La question du cannabis au volant n'est pas non plus tranchée. « On manque de données sur le seuil de positivité, explique le Dr Lowenstein. Les tests de dépistage salivaire existent, mais on ne sait pas à partir de quelle quantité de THC il faut considérer qu'il existe un risque pour la conduite. On sait pourtant que le risque d'accident de la route est multiplié par 2 dans les heures qui suivent la prise de cannabis et par 15 si on associe le cannabis à l’alcool », affirme-t-il.
La possibilité d'un lobby
Les Canadiens revendiquent une approche « business friendly », moins stricte que ce qu'a pu tenter l'Uruguay qui a verrouillé les réseaux de distribution, mais plus soucieuse de santé publique que les états américains. L'apparition d'une industrie du cannabis fait cependant redouter l'apparition d'un lobby au Dr Lowenstein. « On est bien placé en France, avec le lobby du vin, pour voir qu'une simple mesure comme un logo sur une bouteille peut être retardée voire menacée si des intérêts économiques sont en jeu », rappelle-t-il.

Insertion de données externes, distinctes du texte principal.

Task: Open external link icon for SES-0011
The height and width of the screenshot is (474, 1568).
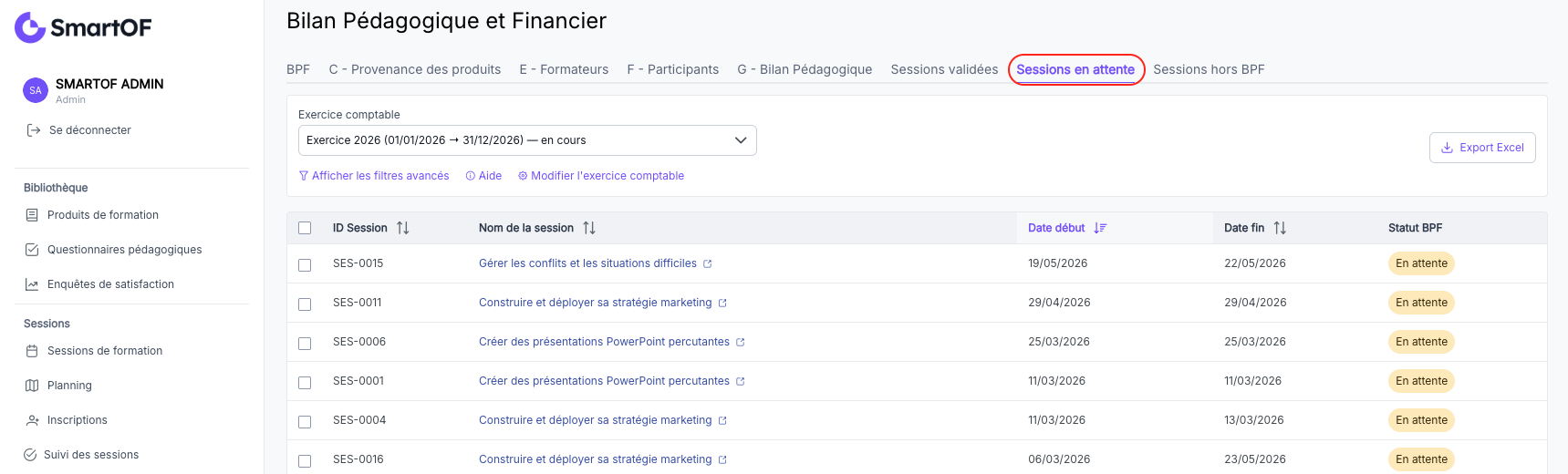Action: (x=722, y=304)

« L'alcool et le tabac sont autorisés et très réglementés en France, mais entraînent toujours 150 000 morts à eux deux par an. Si le cannabis génère des dizaines de milliers de nouveaux emplois et fait l'objet d'une forte capitalisation boursière, cela pèsera sur l'évaluation des politiques publiques canadiennes », et l'addictologue de conclure : « Légaliser ne suffit pas s'il n'y a pas un programme sanitaire fortement associé ».